A wealthy Auckland man who left his wife a note in the letter box saying the marriage was over, has been ordered to pay interim maintenance of $10,000 a month.

The man, who cannot be named for legal reasons, appealed against the award made by a Family Court judge, but his appeal was rejected by Justice Paul Heath in the High Court at Auckland.

Justice Heath said that the couple married early in 2006 and separated in May this year when the husband left to live in Europe, leaving his wife in their $7 million home.

The Family Court had said the husband's departure was "without warning".

He left a note in the letterbox stating that "the marriage was over".

The man also left a letter drawn up by a solicitor outlining an offer to settle matrimonial property issues.

The offer, which was open for 21 days, was rejected by his wife.

Not long after their separation, the wife applied for an interim maintenance order, lasting up to six months, pending final determination of the proceedings.

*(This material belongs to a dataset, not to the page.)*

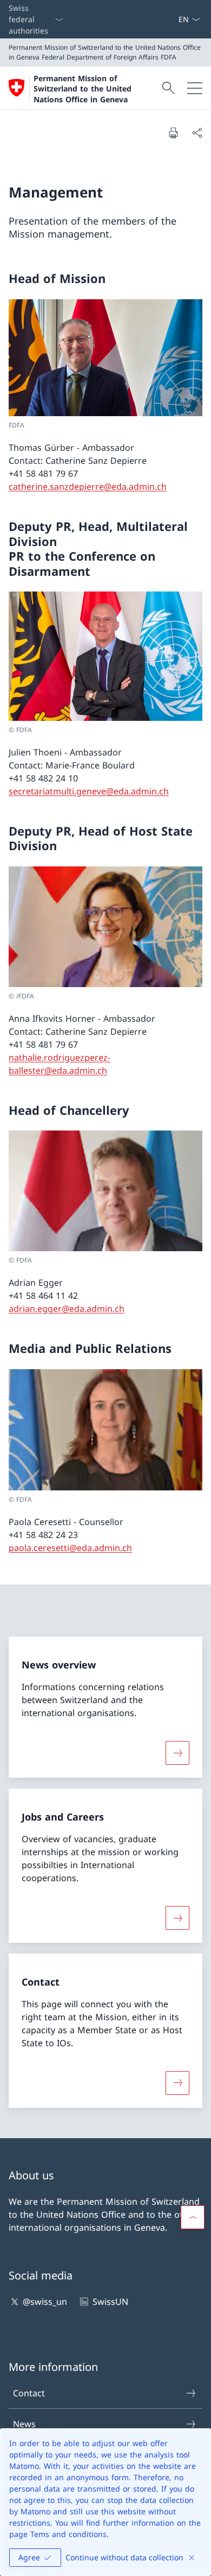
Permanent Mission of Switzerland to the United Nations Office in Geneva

The Family Court judge had said that the wife had enjoyed a "luxurious lifestyle" from which she should not be deprived "overnight".

The interim award was to maintain the standard of living that existed before separation.

In her evidence the woman said she had "given up" her work to fit in with her husband's lifestyle.

That lifestyle, the Family Court said, involved much overseas travel and expenditure that ordinary New Zealanders would regard as large sums of money.

On their annual European holiday, the wife had a clothes allowance of 20,000 euro ($42,200) and a generous credit card allowance.

In addition to the $7m home, the husband owned a yacht moored in the Mediterranean which he rented out for 35,000 to 50,000 euro per week.

Justice Heath said that in the context of the couple's previous expenditure, an interim award of $60,000 over a six-month period was "not disproportionate or unreasonable".